• _What is needed_
Wherever the line that contains "Given: Open artist 유재하 link under album title" falls, repeat it and the lines after it exactly until the records end, without any pictures.

• _Data excerpts_
Content starts

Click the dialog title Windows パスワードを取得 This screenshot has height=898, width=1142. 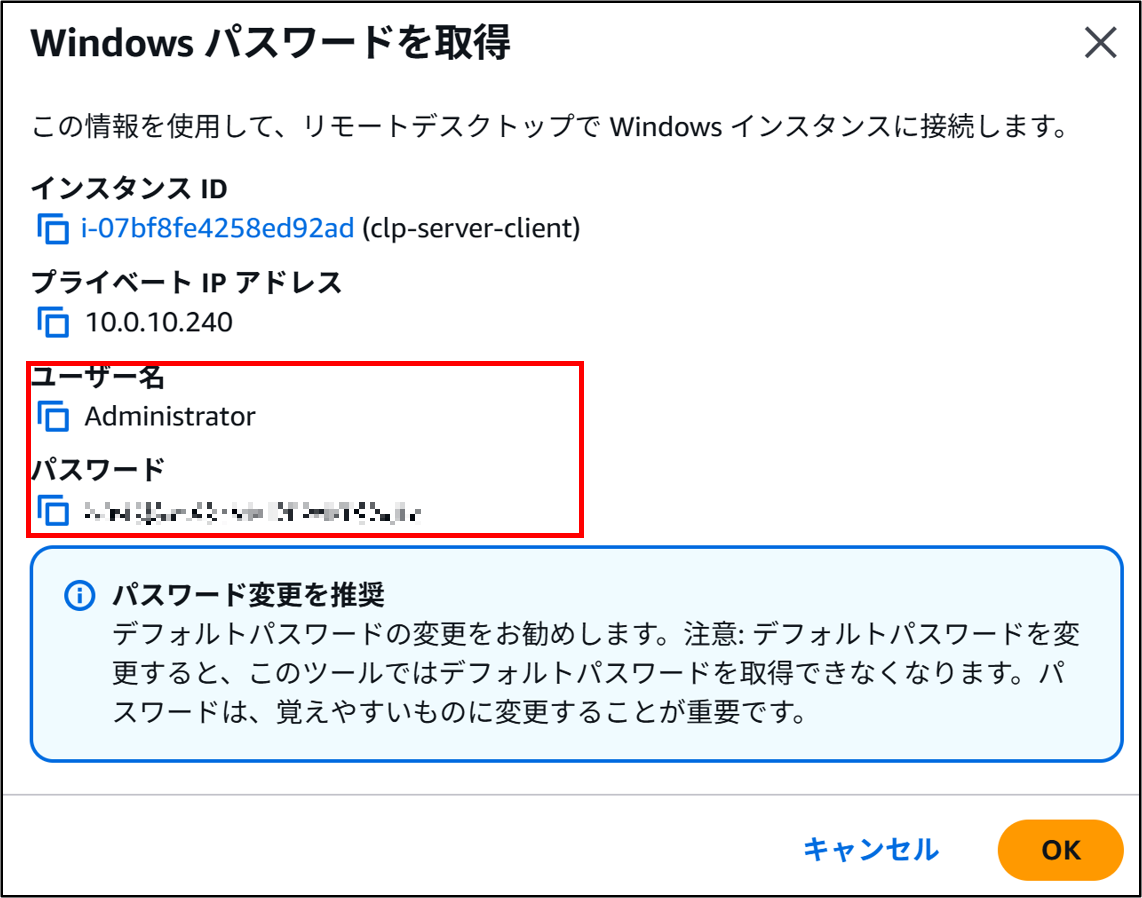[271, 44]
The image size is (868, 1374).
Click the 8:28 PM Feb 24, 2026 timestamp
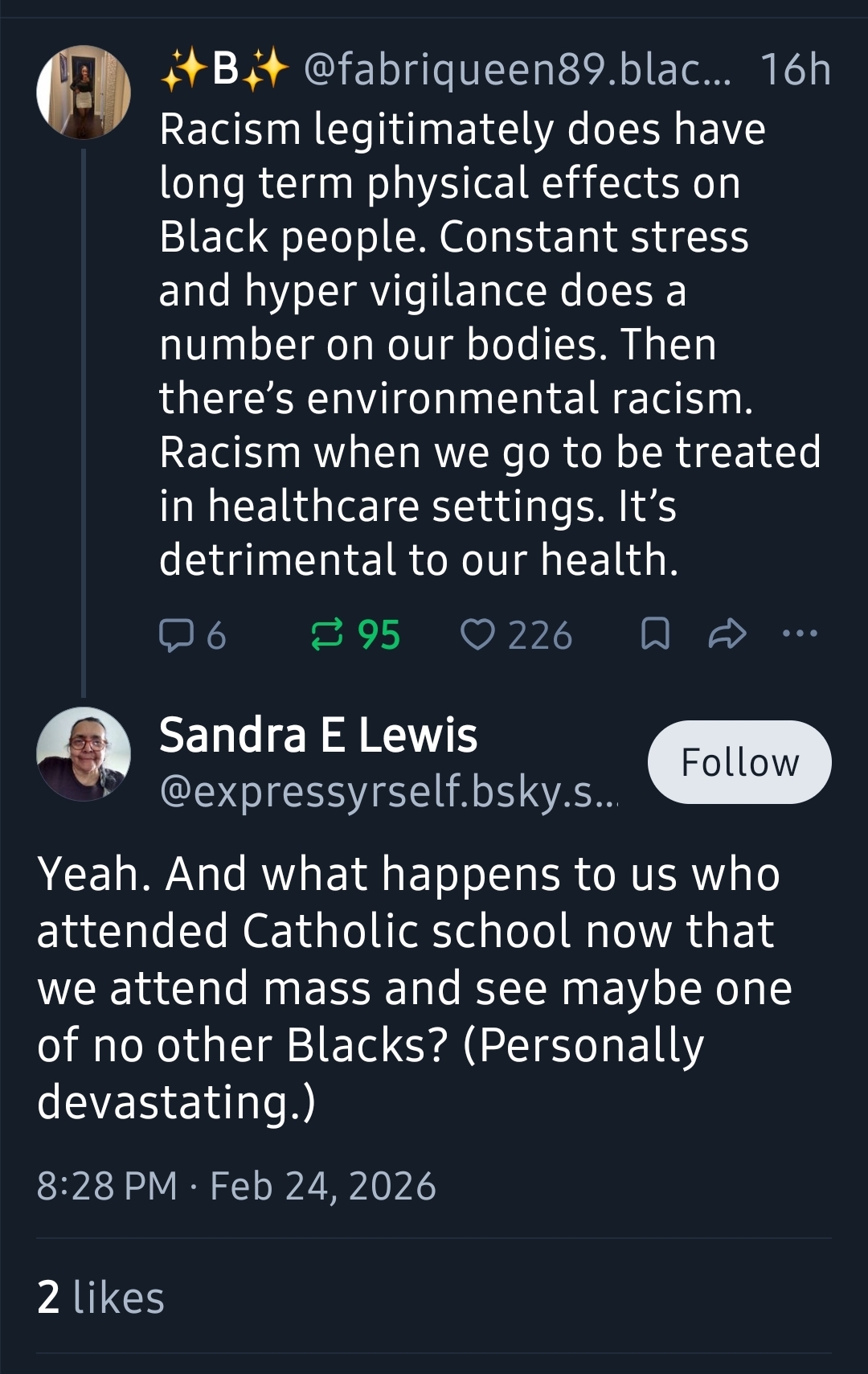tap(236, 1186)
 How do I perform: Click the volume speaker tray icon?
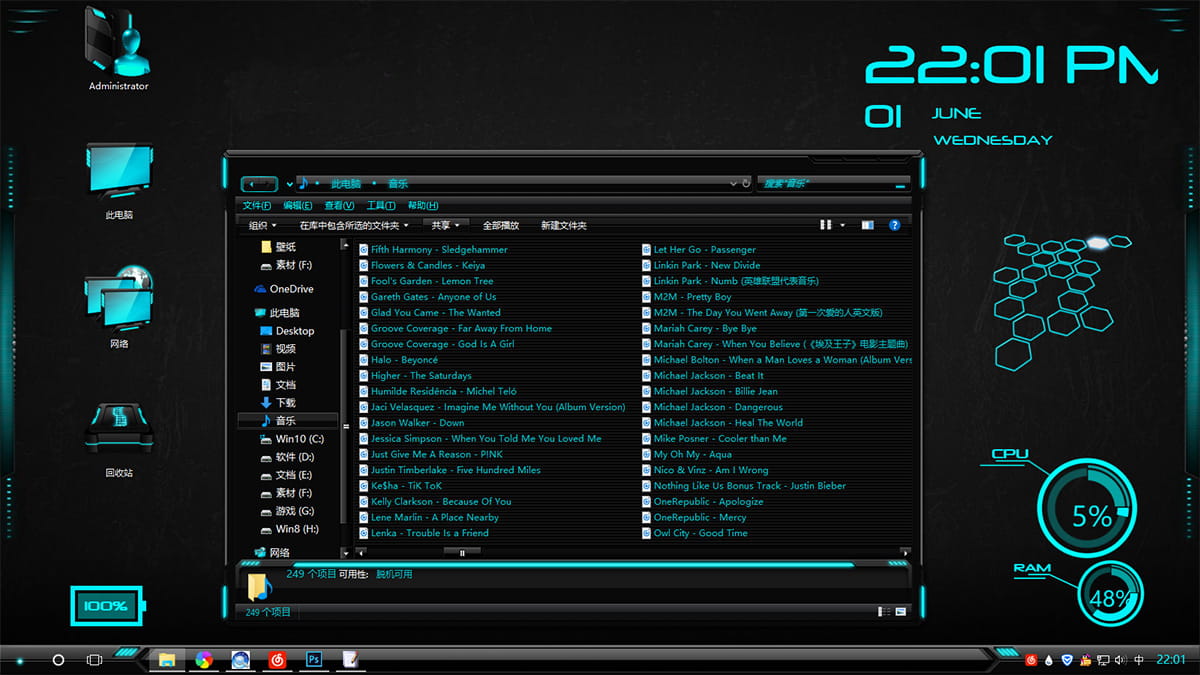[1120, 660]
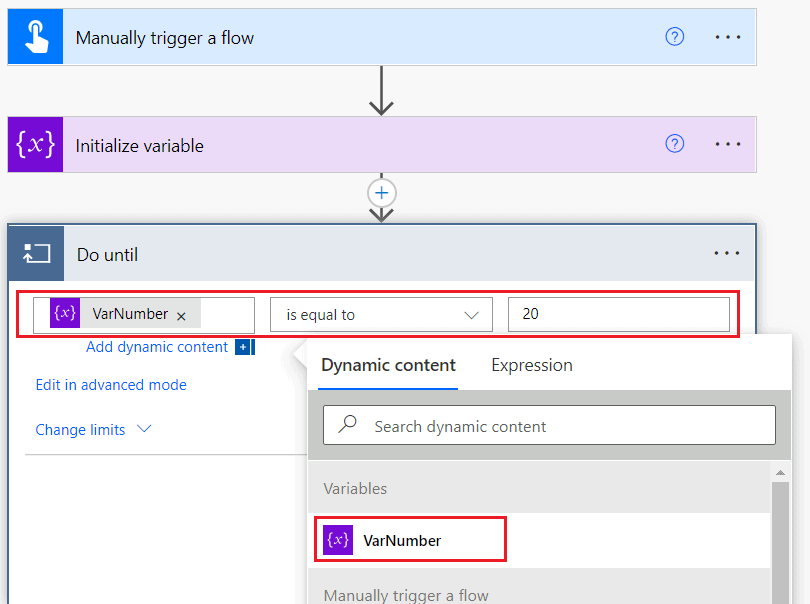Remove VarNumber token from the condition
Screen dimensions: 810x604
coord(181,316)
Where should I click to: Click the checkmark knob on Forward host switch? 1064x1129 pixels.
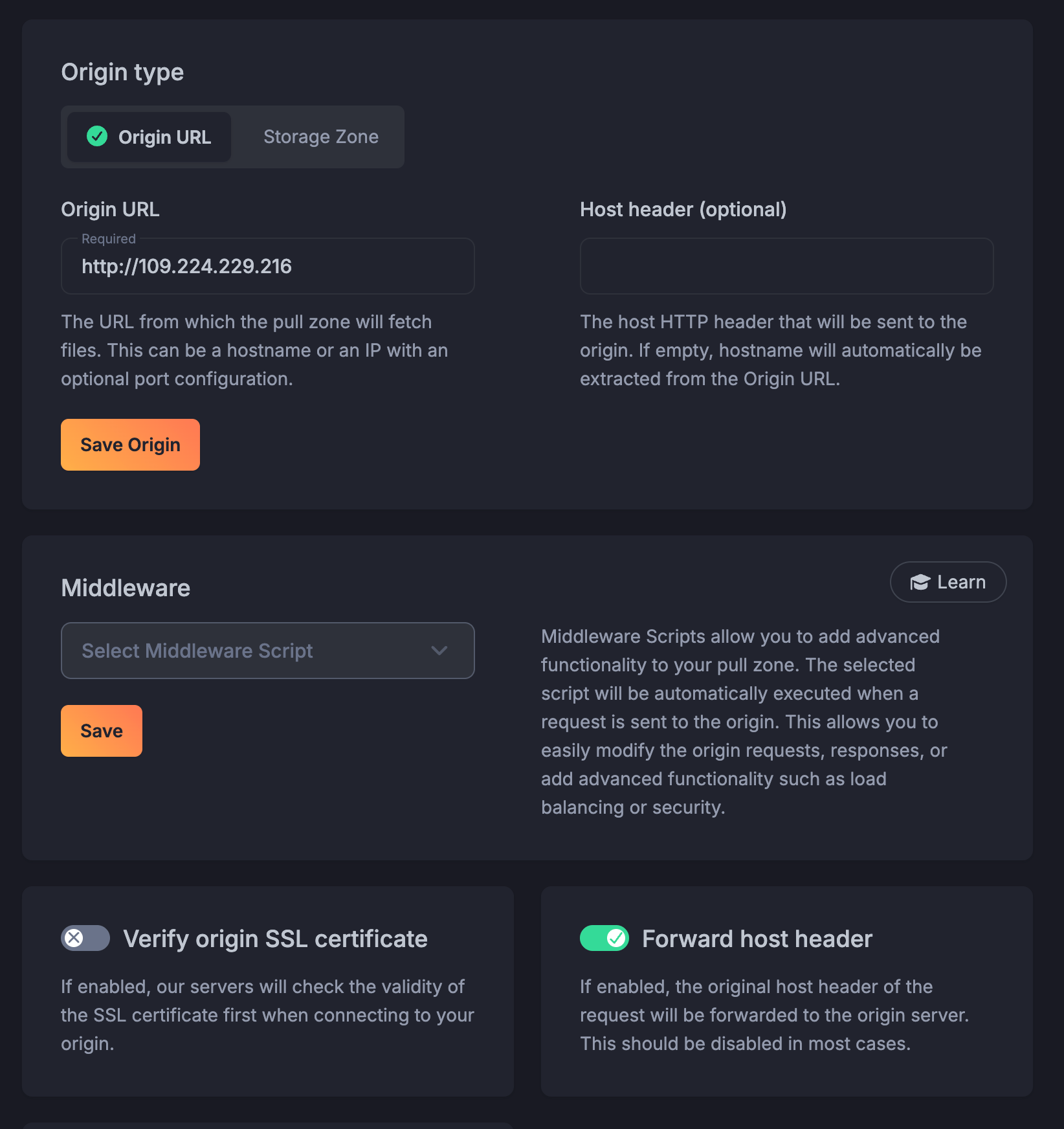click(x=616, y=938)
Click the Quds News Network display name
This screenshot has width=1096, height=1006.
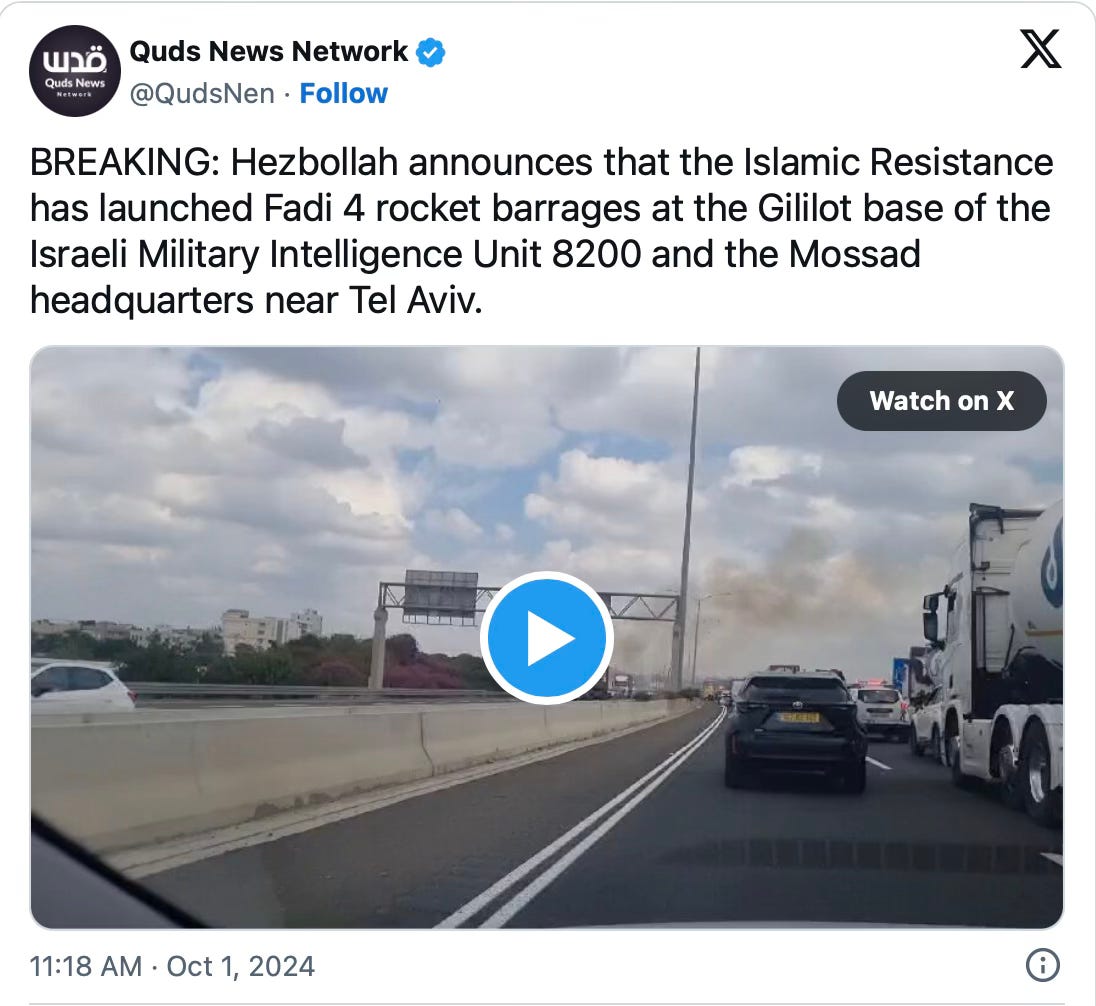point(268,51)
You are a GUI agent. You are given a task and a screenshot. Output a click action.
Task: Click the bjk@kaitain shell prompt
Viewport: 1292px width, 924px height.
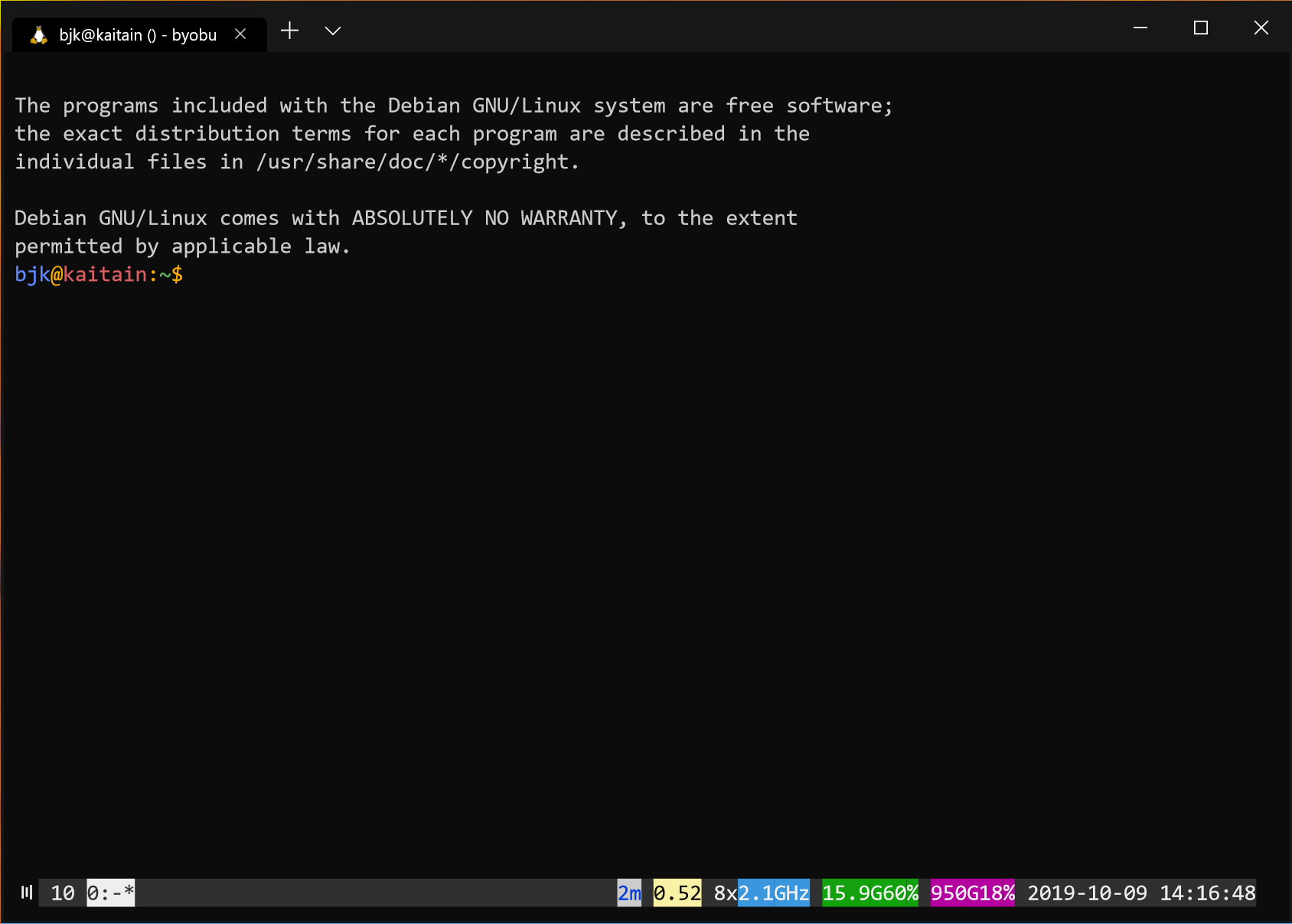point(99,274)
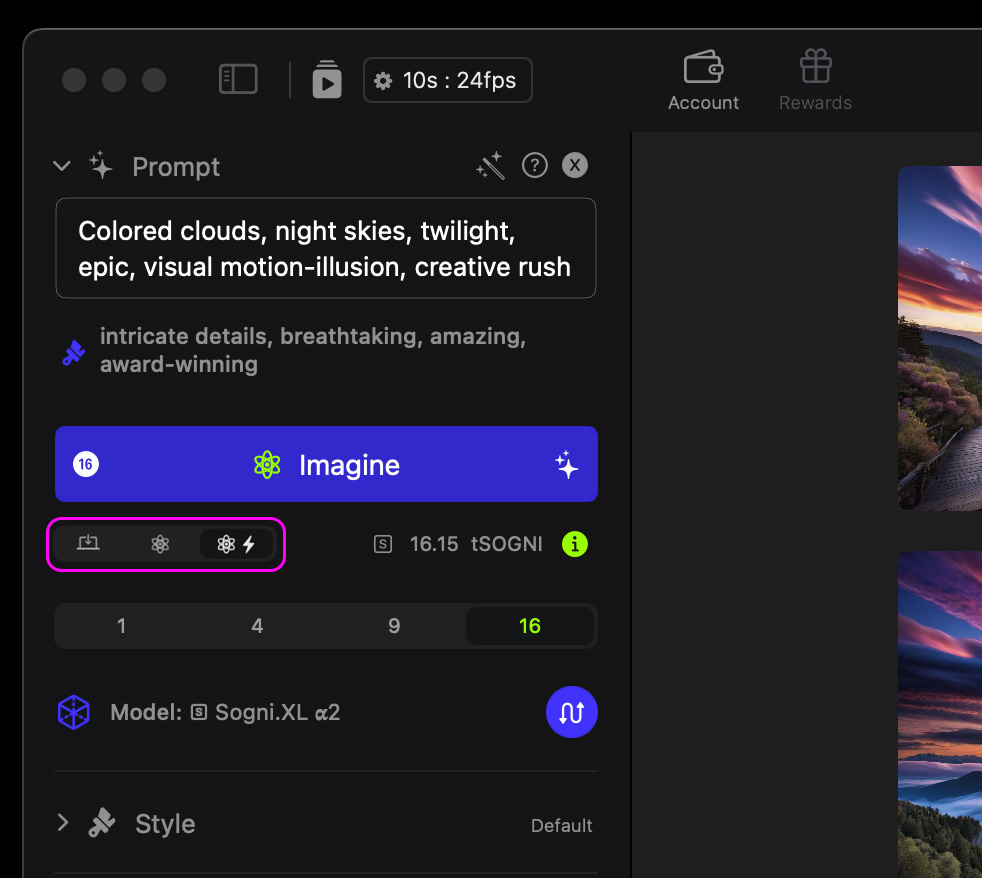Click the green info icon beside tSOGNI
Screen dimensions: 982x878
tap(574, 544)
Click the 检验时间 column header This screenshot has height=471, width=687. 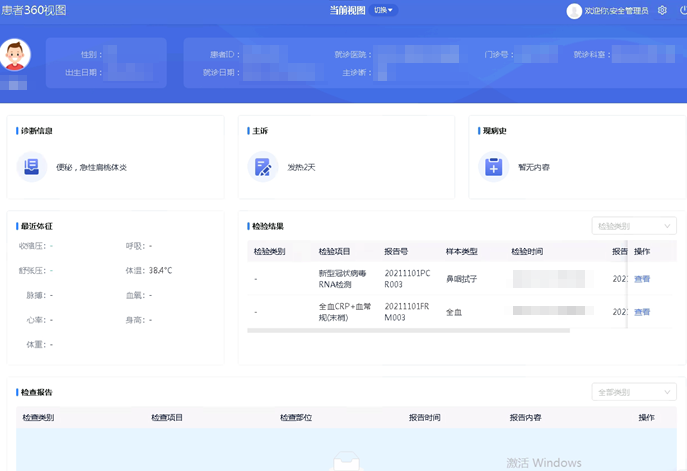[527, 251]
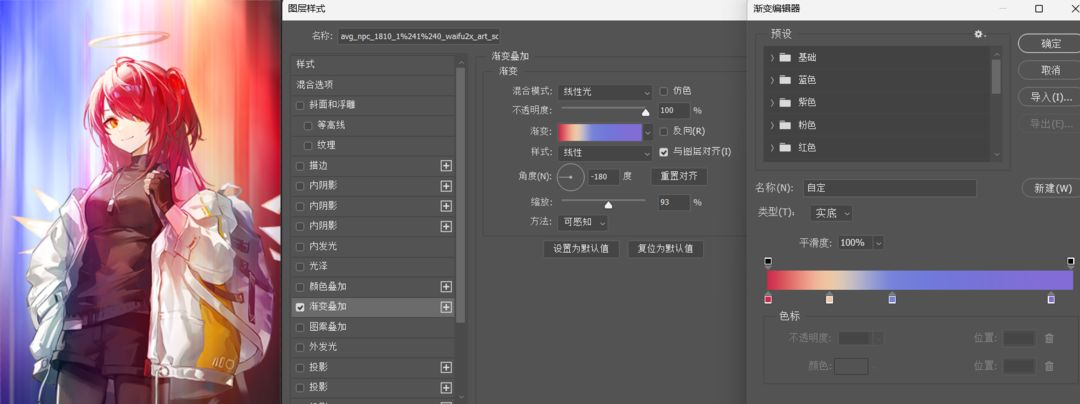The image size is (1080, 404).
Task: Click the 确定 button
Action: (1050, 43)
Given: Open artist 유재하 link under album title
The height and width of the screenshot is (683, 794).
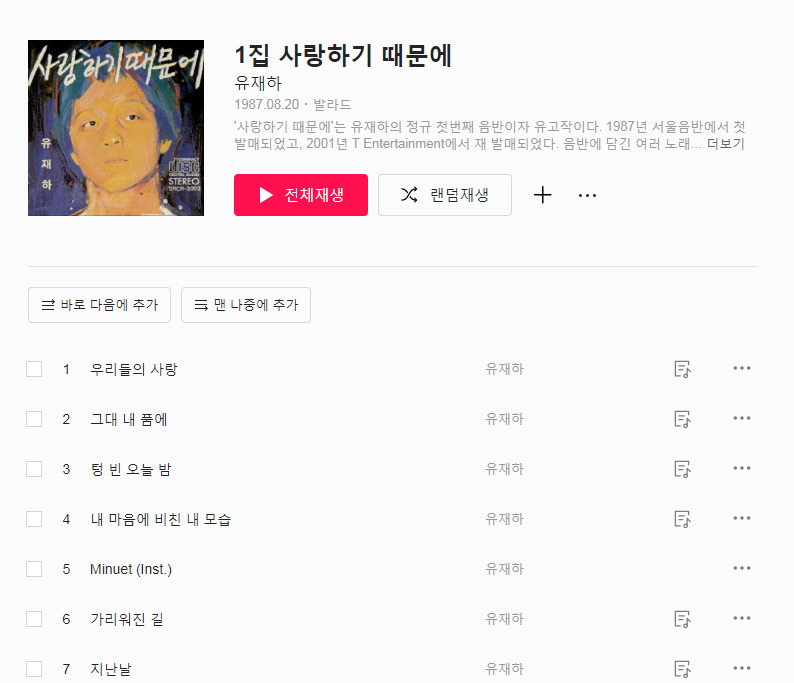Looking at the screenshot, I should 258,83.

Content ends

• _Exercise response_
Given: Open artist 유재하 link under album title
The height and width of the screenshot is (683, 794).
Looking at the screenshot, I should 258,83.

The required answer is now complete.